In a conventional optical tweezers assay4,7,8, where myosin-V is loaded via the tail domain (Fig. 6a, inset), myosin-V produces 18 kBT (2 pN×36 nm=72 pNnm) of work near stall force (2–3 pN). The work by a single lever-arm swing apparently seems to reach 10 kBT (2 pN×20 nm lever-arm swing), which is inconsistent with our estimate of the bias energy (3.3 kBT). The discrepancy is reconciled in the discussion.

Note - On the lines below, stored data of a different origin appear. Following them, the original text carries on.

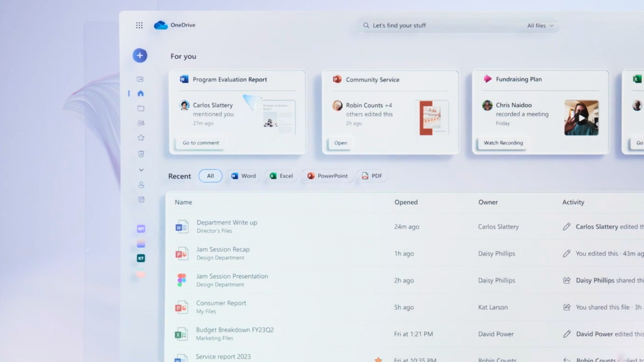Select the Word filter under Recent
This screenshot has width=644, height=362.
pos(243,175)
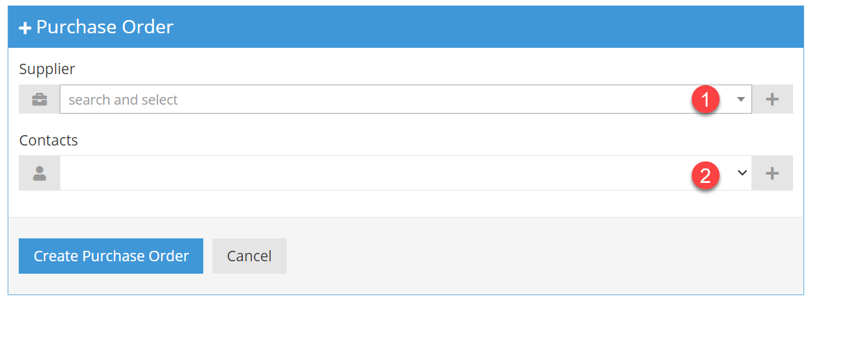Click the Purchase Order title text
Viewport: 868px width, 343px height.
click(105, 27)
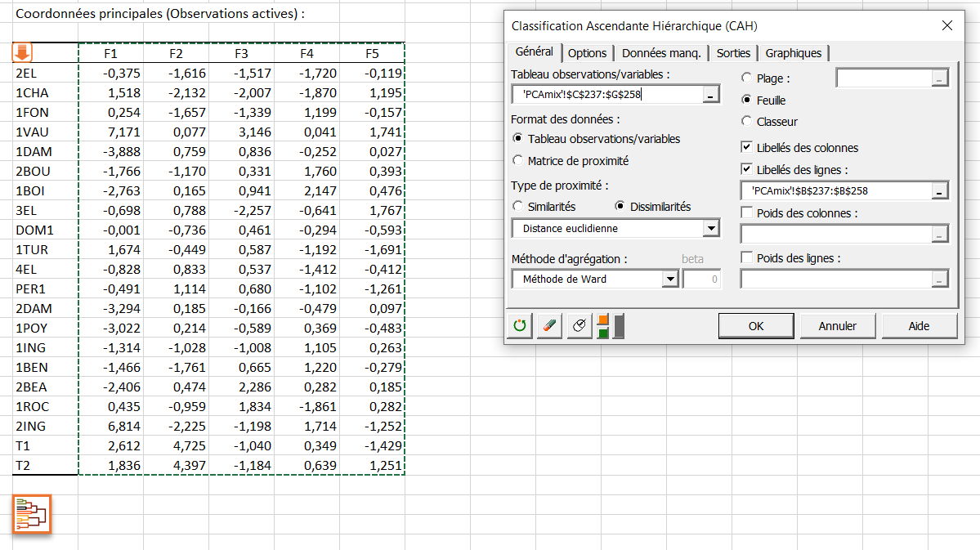Open the Distance euclidienne dropdown
Image resolution: width=980 pixels, height=550 pixels.
pos(710,229)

Maximum work done by the Brownian search-and-catch
The work done by a myosin dimer can be divided into two parts, work done by structural changes in the lever-arm and work done by the Brownian search-and-catch17,20. We showed hand-over-hand stepping is triggered by a 3.3 kBT lever-arm swing in the lead head. The Brownian-search-and-forward-catch contributes work to this system as load is exerted onto the myosin molecule. During physiological vesicle transport, myosin-V apparently distributes the load from a cargo bound to the tail domain completely onto the lead head. However, when the rear head undergoes Brownian motion, the lever-arm in the lead head should bend 10–15 nm backwards when a 2–3 pN load is exerted (bending stiffness=~0.2 pN/nm (ref. 38)). In these cases, the Brownian head will conduct work when it catches an actin target 72 nm forward. Therefore, estimation of how large work the Brownian search-and-catch can potentially generate has significant meaning. We found that the majority of myosin-V molecules completed the Brownian search-and-catch against 0.93 pN on average (data not shown). This equates to a Brownian search-and-catch contribution of 13 kBT (57 nm×0.9 pN) of work, which is similar to the energy released from the Pi release (12 kBT) (ref. 34) (Fig. 2c).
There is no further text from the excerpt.